** What you need to do **
Copy out the records below exactly as they appear.
►
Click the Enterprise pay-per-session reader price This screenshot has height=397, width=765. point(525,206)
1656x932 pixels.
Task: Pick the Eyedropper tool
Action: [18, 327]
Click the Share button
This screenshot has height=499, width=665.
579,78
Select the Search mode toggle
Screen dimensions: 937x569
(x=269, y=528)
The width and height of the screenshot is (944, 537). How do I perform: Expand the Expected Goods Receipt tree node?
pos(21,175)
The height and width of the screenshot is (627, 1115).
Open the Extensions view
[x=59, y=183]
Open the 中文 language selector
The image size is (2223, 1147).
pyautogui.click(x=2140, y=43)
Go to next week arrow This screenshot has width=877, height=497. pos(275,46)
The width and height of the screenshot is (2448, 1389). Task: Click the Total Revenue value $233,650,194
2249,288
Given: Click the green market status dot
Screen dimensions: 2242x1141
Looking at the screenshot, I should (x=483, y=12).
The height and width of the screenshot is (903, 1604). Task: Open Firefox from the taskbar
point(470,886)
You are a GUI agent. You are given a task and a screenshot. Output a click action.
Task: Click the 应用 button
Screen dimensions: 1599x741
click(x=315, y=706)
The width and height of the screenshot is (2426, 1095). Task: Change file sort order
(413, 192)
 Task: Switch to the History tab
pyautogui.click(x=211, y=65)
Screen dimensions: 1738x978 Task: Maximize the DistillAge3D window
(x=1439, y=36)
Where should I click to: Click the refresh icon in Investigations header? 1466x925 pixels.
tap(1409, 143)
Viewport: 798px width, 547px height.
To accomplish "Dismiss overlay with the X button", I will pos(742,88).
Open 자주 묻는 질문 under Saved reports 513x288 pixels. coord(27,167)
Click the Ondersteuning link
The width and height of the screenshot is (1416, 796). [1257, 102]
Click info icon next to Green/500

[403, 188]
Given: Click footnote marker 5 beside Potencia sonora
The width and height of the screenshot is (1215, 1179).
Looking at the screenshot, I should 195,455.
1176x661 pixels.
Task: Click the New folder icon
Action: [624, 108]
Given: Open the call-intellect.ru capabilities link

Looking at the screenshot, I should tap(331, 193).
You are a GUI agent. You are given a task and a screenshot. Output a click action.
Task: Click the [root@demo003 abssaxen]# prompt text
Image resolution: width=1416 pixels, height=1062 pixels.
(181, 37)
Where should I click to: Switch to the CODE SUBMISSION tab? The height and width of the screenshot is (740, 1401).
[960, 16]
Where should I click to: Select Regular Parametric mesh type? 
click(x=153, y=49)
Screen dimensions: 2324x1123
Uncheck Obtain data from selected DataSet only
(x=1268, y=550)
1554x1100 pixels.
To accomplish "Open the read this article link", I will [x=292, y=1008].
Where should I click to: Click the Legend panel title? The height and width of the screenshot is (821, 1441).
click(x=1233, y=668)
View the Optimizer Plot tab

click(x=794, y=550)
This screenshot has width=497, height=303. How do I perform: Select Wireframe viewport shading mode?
◄
** Exercise response **
Click the Enterprise pay-per-session reader price This screenshot has height=397, width=765. point(525,206)
1656x932 pixels.
Task: Pick the Eyedropper tool
Action: [18, 327]
Click the Share button
This screenshot has height=499, width=665.
579,78
Select the Search mode toggle
Screen dimensions: 937x569
(x=269, y=528)
The width and height of the screenshot is (944, 537). How do I perform: Expand the Expected Goods Receipt tree node?
pos(21,175)
The height and width of the screenshot is (627, 1115).
Open the Extensions view
[x=59, y=183]
Open the 中文 language selector
The image size is (2223, 1147).
pyautogui.click(x=2140, y=43)
Go to next week arrow This screenshot has width=877, height=497. pos(275,46)
The width and height of the screenshot is (2448, 1389). Task: Click the Total Revenue value $233,650,194
2249,288
Given: Click the green market status dot
Screen dimensions: 2242x1141
Looking at the screenshot, I should (x=483, y=12).
The height and width of the screenshot is (903, 1604). Task: Open Firefox from the taskbar
point(470,886)
You are a GUI agent. You are given a task and a screenshot. Output a click action.
Task: Click the 应用 button
Screen dimensions: 1599x741
click(x=315, y=706)
The width and height of the screenshot is (2426, 1095). Task: Change file sort order
(413, 192)
 Task: Switch to the History tab
pyautogui.click(x=211, y=65)
Screen dimensions: 1738x978 Task: Maximize the DistillAge3D window
(x=1439, y=36)
Where should I click to: Click the refresh icon in Investigations header? 1466x925 pixels.
tap(1409, 143)
Viewport: 798px width, 547px height.
To accomplish "Dismiss overlay with the X button", I will pos(742,88).
Open 자주 묻는 질문 under Saved reports 513x288 pixels. coord(27,167)
Click the Ondersteuning link
The width and height of the screenshot is (1416, 796). [1257, 102]
Click info icon next to Green/500

[403, 188]
Given: Click footnote marker 5 beside Potencia sonora
The width and height of the screenshot is (1215, 1179).
Looking at the screenshot, I should 195,455.
1176x661 pixels.
Task: Click the New folder icon
Action: [624, 108]
Given: Open the call-intellect.ru capabilities link

Looking at the screenshot, I should tap(331, 193).
You are a GUI agent. You are given a task and a screenshot. Output a click action.
Task: Click the [root@demo003 abssaxen]# prompt text
Image resolution: width=1416 pixels, height=1062 pixels.
(181, 37)
Where should I click to: Switch to the CODE SUBMISSION tab? The height and width of the screenshot is (740, 1401).
[960, 16]
Where should I click to: Select Regular Parametric mesh type? 
click(x=153, y=49)
Screen dimensions: 2324x1123
Uncheck Obtain data from selected DataSet only
(x=1268, y=550)
1554x1100 pixels.
To accomplish "Open the read this article link", I will [x=292, y=1008].
Where should I click to: Click the Legend panel title? The height and width of the screenshot is (821, 1441).
click(x=1233, y=668)
View the Optimizer Plot tab

click(x=794, y=550)
This screenshot has width=497, height=303. How do I perform: Select Wireframe viewport shading mode?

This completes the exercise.